When asked who are some of the greatest poets, one might get responses such as Robert Frost, Emily Dickinson or Maya Angelou, and each of these poets are worthy of being considered great. Frost’s “The Road Less Travelled,” Dickinson’s “Success is Counted Sweetest” and Angelou’s “Phenomenal Woman” are a few of the most celebrated poems of the last two centuries; however, some of the most defining poets and poems date back much further. They are contained in a book written over 2,000 years ago: the Bible. Whether reading Proverbs, Psalms, or Song of Songs, the Bible is a poetic masterpiece that has endured various forms and movements in poetry.
In this episode of Poetry Unchained, Shaneen Harris is joined with Pastor Ndubuisi Nwade of Akron Bethel Seventh Day Adventist Church in Akron. They discuss biblical text and poetic forms commonly found in the Bible such as parallelism. Parallelism was commonly used in the Old Testament by Hebrew writers who wanted to have ideas reinforced. They used various techniques such as repeating a concept twice, contrasting one thought with another, or simile and metaphor to convey to the listener the importance of what was being taught.
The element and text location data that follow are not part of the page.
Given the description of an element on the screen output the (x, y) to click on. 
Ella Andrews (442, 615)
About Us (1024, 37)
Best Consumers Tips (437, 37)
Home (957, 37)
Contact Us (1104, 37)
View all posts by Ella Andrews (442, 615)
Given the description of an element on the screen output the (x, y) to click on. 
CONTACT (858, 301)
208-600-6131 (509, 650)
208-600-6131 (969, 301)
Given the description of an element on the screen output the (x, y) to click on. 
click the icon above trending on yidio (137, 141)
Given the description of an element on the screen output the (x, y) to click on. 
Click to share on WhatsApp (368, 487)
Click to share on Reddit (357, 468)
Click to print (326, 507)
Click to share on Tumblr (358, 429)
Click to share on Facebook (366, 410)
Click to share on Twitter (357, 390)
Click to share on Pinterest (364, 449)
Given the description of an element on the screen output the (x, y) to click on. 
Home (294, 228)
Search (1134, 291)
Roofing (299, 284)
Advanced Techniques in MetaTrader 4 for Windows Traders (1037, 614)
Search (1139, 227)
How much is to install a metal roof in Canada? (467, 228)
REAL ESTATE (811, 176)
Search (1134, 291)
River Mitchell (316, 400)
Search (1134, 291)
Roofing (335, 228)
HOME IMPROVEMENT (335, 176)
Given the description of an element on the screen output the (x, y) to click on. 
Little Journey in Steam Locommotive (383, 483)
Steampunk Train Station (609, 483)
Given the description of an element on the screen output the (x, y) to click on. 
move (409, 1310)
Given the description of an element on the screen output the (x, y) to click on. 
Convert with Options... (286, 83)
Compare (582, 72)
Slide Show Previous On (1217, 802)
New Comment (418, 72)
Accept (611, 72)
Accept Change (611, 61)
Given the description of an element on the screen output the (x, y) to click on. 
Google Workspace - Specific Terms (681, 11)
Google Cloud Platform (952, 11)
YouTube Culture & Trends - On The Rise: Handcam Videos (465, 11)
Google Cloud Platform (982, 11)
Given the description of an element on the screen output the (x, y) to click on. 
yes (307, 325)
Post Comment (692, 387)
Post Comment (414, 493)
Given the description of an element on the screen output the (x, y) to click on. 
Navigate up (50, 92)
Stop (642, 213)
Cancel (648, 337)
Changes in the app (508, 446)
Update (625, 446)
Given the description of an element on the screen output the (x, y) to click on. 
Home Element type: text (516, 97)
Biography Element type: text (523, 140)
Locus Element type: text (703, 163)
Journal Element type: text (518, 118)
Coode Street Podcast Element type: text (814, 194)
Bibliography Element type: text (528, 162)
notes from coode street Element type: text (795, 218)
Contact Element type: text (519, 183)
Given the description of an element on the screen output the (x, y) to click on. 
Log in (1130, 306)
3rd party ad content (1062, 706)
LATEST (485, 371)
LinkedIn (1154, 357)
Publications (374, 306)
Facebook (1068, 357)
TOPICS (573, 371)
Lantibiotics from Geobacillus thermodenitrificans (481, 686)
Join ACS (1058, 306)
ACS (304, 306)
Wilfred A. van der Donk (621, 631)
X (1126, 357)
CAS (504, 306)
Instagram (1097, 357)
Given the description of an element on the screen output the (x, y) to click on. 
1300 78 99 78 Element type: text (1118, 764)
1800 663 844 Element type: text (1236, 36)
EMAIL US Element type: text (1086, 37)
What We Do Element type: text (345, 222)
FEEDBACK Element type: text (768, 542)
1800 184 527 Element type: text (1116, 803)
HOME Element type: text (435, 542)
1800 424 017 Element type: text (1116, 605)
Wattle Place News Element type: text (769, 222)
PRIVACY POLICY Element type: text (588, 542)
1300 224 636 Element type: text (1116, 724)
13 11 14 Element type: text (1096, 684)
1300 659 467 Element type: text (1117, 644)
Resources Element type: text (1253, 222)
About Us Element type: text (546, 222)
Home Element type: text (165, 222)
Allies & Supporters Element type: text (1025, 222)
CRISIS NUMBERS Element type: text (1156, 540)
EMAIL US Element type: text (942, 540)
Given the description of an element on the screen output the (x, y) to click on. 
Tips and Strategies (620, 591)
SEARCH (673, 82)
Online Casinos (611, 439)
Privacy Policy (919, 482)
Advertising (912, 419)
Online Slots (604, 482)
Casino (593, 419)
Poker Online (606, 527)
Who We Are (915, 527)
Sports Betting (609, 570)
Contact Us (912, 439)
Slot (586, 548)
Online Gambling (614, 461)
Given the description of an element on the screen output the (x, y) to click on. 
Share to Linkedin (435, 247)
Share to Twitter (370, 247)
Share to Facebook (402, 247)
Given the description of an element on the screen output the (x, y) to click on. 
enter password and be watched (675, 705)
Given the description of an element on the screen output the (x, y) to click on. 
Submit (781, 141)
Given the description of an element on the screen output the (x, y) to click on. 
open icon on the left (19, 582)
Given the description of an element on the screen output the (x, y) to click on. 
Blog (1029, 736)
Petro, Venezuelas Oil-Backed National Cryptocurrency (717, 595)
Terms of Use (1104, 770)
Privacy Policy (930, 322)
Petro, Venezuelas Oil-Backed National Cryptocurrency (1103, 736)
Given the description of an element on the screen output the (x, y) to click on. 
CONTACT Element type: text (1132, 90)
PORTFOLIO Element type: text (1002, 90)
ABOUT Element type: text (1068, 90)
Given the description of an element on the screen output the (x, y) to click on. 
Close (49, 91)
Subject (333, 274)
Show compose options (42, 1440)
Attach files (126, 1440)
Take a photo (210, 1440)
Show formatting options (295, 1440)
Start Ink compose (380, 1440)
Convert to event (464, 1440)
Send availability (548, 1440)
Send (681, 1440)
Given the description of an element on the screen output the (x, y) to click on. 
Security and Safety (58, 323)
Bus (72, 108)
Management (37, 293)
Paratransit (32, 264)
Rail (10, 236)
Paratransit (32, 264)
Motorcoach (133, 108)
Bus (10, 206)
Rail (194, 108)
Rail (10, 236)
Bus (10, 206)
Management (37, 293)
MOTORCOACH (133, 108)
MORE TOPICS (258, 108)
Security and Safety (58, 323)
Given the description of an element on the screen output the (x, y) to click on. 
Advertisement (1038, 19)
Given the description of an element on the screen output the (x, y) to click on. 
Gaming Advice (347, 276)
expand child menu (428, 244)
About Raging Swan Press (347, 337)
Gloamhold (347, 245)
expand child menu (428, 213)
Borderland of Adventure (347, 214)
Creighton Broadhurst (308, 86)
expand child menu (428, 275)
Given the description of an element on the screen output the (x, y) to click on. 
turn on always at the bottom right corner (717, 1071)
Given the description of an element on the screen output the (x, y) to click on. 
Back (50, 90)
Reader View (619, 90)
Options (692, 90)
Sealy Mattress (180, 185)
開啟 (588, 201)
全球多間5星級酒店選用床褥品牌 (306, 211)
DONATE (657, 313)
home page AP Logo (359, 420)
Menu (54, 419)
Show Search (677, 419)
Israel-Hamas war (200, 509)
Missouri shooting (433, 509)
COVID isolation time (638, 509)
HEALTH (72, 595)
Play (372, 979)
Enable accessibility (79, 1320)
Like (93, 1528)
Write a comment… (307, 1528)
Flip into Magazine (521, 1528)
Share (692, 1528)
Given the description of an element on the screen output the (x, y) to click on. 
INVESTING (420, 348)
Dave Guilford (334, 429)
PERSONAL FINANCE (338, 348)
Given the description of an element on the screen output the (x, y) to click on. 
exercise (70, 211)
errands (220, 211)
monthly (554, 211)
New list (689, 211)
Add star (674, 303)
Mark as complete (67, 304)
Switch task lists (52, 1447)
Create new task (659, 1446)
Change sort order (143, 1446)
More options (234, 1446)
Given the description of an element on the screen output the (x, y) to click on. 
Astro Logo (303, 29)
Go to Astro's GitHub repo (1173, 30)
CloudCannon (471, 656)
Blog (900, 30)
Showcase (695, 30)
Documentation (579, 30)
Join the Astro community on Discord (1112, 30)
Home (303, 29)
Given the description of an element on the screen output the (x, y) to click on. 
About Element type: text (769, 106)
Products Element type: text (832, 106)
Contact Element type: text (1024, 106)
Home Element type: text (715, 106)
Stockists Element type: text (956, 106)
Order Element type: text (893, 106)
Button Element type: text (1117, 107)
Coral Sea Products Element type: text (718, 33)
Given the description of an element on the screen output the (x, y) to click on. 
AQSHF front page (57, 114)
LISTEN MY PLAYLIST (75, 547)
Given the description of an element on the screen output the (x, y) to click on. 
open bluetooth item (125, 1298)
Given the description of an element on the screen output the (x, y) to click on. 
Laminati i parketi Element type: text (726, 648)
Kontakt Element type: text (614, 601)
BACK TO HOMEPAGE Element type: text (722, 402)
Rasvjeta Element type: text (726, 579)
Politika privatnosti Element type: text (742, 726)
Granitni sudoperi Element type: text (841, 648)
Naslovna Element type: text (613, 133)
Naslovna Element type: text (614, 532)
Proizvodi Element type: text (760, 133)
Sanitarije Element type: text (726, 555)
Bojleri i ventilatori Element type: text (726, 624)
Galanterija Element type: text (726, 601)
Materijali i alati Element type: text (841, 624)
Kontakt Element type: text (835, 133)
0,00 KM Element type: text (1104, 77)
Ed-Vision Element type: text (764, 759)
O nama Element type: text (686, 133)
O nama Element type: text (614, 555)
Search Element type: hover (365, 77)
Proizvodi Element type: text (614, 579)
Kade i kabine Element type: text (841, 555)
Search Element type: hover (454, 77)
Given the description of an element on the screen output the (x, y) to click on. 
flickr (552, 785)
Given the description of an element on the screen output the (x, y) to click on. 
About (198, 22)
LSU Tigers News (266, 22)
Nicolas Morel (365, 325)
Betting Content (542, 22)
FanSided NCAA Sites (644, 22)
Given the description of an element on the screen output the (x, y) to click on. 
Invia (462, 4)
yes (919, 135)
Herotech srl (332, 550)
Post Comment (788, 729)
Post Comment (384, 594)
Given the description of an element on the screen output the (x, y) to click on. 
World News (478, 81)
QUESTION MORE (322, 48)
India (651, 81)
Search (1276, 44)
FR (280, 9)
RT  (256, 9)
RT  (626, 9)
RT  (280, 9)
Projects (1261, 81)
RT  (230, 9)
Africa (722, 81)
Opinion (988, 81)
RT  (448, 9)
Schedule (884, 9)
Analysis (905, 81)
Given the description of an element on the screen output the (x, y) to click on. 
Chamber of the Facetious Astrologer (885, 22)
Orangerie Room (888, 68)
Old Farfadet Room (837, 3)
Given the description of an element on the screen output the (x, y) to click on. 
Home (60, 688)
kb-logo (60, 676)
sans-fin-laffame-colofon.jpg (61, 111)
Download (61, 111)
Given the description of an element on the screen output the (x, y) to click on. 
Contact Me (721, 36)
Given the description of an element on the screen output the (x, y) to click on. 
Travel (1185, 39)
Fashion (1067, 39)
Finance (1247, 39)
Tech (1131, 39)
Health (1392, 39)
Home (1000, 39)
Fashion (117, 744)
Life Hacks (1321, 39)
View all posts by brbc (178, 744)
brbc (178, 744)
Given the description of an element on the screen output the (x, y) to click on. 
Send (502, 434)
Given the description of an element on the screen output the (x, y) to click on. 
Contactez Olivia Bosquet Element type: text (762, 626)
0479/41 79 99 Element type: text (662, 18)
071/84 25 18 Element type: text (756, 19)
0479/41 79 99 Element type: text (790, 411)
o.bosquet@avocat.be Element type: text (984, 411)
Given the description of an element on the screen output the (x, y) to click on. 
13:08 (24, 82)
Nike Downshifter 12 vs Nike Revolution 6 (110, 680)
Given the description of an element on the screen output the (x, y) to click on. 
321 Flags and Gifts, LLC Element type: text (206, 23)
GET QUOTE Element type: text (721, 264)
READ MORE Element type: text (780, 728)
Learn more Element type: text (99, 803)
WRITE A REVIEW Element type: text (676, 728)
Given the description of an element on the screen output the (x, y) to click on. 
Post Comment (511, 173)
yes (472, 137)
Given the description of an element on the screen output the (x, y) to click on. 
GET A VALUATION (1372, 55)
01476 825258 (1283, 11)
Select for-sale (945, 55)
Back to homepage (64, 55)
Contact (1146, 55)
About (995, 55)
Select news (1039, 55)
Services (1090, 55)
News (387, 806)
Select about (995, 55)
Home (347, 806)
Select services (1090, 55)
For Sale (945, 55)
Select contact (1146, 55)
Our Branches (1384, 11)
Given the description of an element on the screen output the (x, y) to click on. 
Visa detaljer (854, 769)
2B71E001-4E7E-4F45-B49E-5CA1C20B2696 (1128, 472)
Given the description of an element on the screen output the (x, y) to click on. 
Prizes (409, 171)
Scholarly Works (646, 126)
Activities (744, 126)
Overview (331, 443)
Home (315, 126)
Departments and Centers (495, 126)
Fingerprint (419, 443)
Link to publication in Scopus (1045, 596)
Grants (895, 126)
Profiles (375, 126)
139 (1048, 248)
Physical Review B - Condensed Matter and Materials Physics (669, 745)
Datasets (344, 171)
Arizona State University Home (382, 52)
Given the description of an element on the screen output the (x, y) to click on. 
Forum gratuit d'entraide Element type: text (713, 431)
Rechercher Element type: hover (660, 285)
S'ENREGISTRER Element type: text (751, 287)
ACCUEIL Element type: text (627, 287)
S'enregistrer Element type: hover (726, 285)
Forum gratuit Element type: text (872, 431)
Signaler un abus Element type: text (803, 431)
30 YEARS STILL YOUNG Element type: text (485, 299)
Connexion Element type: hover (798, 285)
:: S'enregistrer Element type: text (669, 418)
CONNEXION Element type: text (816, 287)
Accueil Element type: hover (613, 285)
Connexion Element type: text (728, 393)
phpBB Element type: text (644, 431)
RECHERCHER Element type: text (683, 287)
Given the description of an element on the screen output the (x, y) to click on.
Pastor Nwade highlights some of the biblical verses that use parallelism and then skillfully transforms the verse into a biblical sermon. His passion and dynamic use of rhythm and inflection, as he eloquently shares biblical poetry, resonates within the inner parts of his listener. He reminds us that poetry in the Bible wasn’t meant to appeal to a particular time period, rather the timeless poetic rhythm that exists within each of us.